Search code examples
rssxml-rpcatom-feed

What's the universal standard to get data from any blog?


I want to extract data from various kinds of blogs and was going through various ways to do it:

  1. API which needs user authentication
  2. XML RPC(Don't know which all support it)
  3. RSS(Again, not sure which blogs support it and even if they do, how much can one get from RSS feeds.)
  4. Atom

I know that this isn't a strictly programming related question but I went forward in asking this as there is heck lot of confusion as to what to use and which is better served?
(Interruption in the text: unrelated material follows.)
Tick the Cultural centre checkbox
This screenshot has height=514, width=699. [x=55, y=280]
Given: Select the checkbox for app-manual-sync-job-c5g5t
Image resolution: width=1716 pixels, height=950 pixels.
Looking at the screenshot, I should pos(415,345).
It would be nice to not use API with Authentication as you not only will have to tackle with varied implementations of Authentication, you also have to deal with varied API limits.


Solution

  • RSS is the oldest that came into use. There are limitations to it. Atom was designed to be the replacement for it, overcoming the limitations of RSS. Atom is just a specialised form of XML RPC. In other words, there are other uses for XML RPC, and Atom is the variation of it you want. All of the above are a type of API. So ideally what you want to do is support RSS and Atom. Sadly Atom and RSS are not backwards compatible. To quote the Wikipedia on "Atom":

    In particular, many blog and wiki sites offer their web feeds in the Atom format.

    @porneL's solution is not recommended (at the moment). However in the future, HTML markup is set to change to improve the semantic meaning given to blocks, such as the new <article> tag. This will be yet another way to parse documents. It will be the most versatile, but in my opinion it will be a very long time before it becomes reliable, since many if not most sites suffer from 'tag soup' syndrome.